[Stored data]
.....

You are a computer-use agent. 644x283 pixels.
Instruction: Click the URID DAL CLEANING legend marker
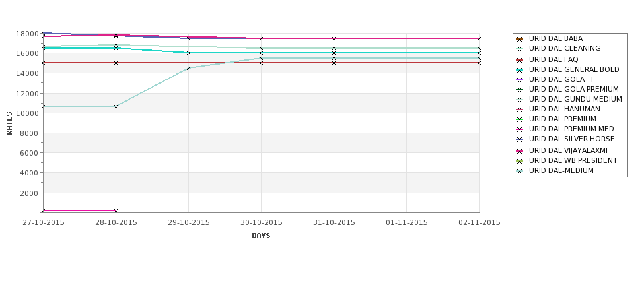click(x=520, y=49)
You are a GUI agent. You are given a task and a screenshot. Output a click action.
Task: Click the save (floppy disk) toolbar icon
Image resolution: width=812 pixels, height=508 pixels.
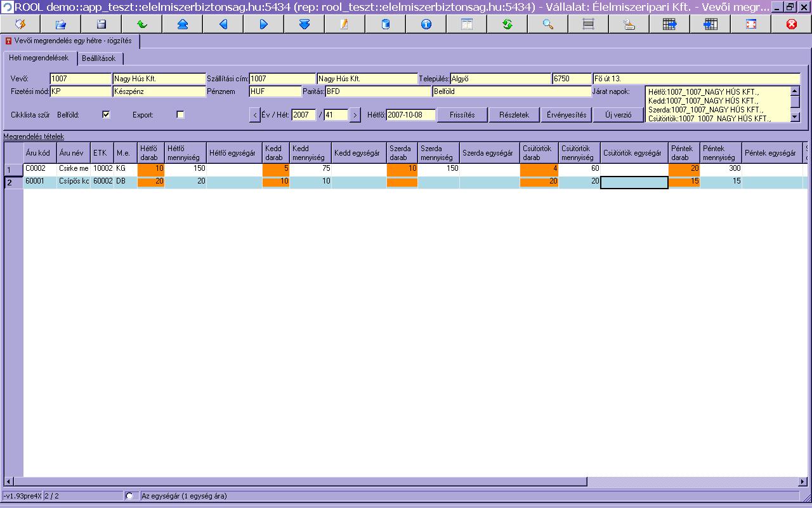[102, 24]
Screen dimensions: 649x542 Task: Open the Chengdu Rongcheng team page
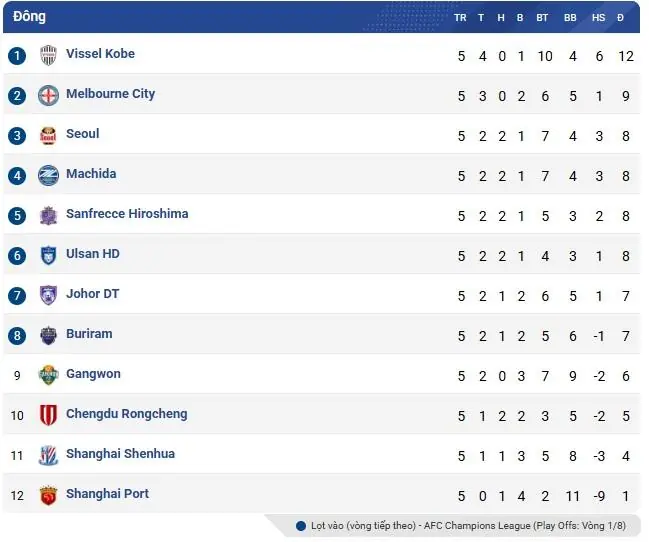(126, 414)
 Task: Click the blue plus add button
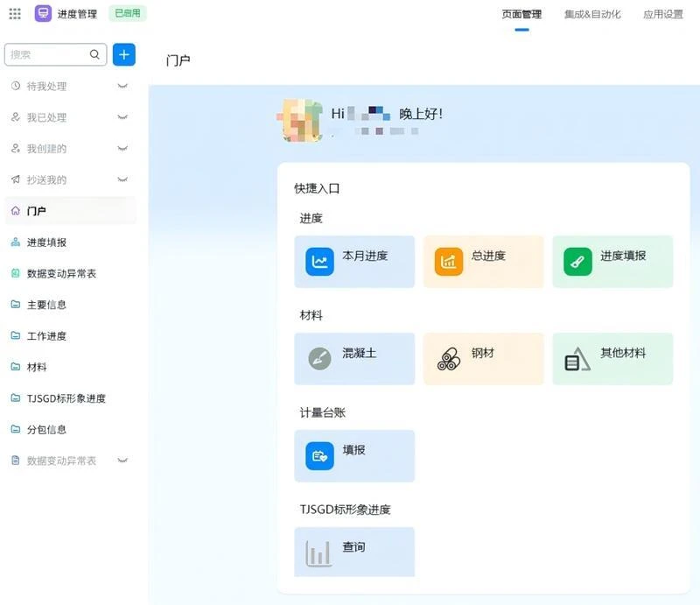click(124, 54)
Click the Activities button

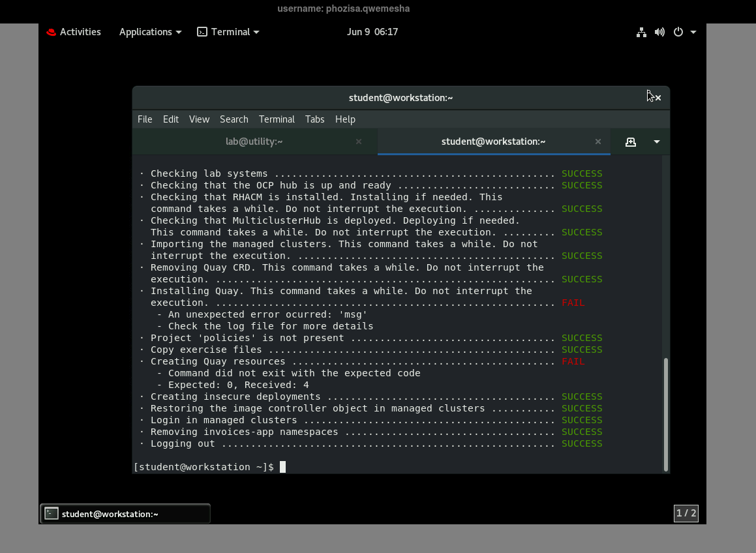pos(74,32)
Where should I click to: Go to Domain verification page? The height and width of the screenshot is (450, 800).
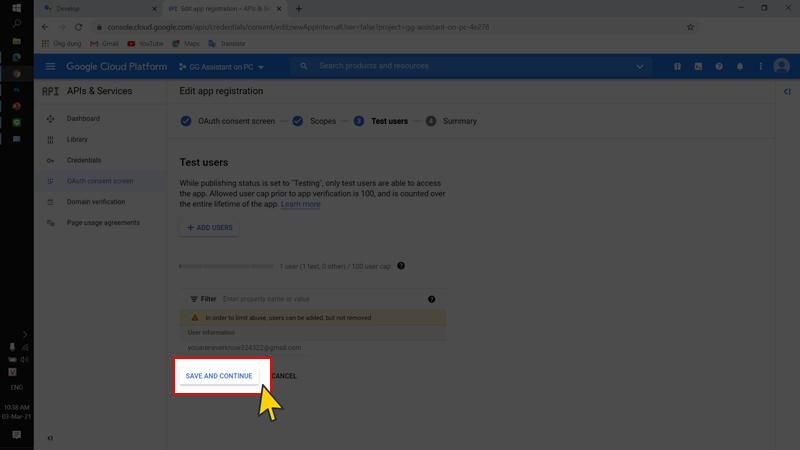(x=96, y=202)
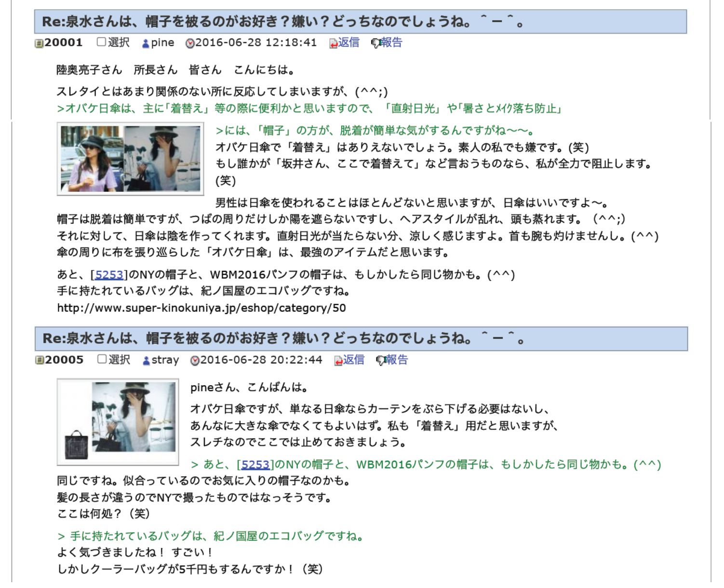The height and width of the screenshot is (588, 724).
Task: Follow the [5253] link in pine's message
Action: 109,275
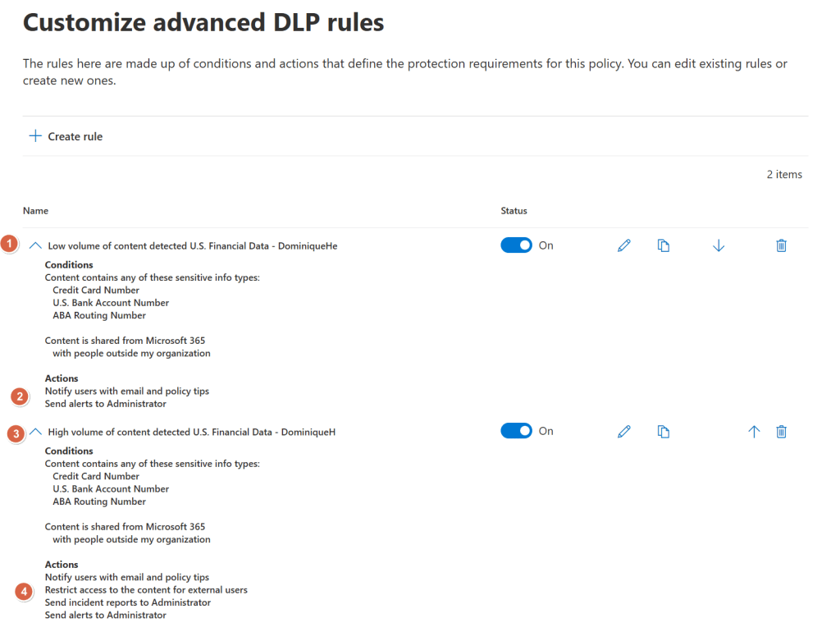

.....

= TASK =
Say how many lines in the data hold the string "agent", and say nothing else.

= ANSWER TO THIS PROBLEM =
2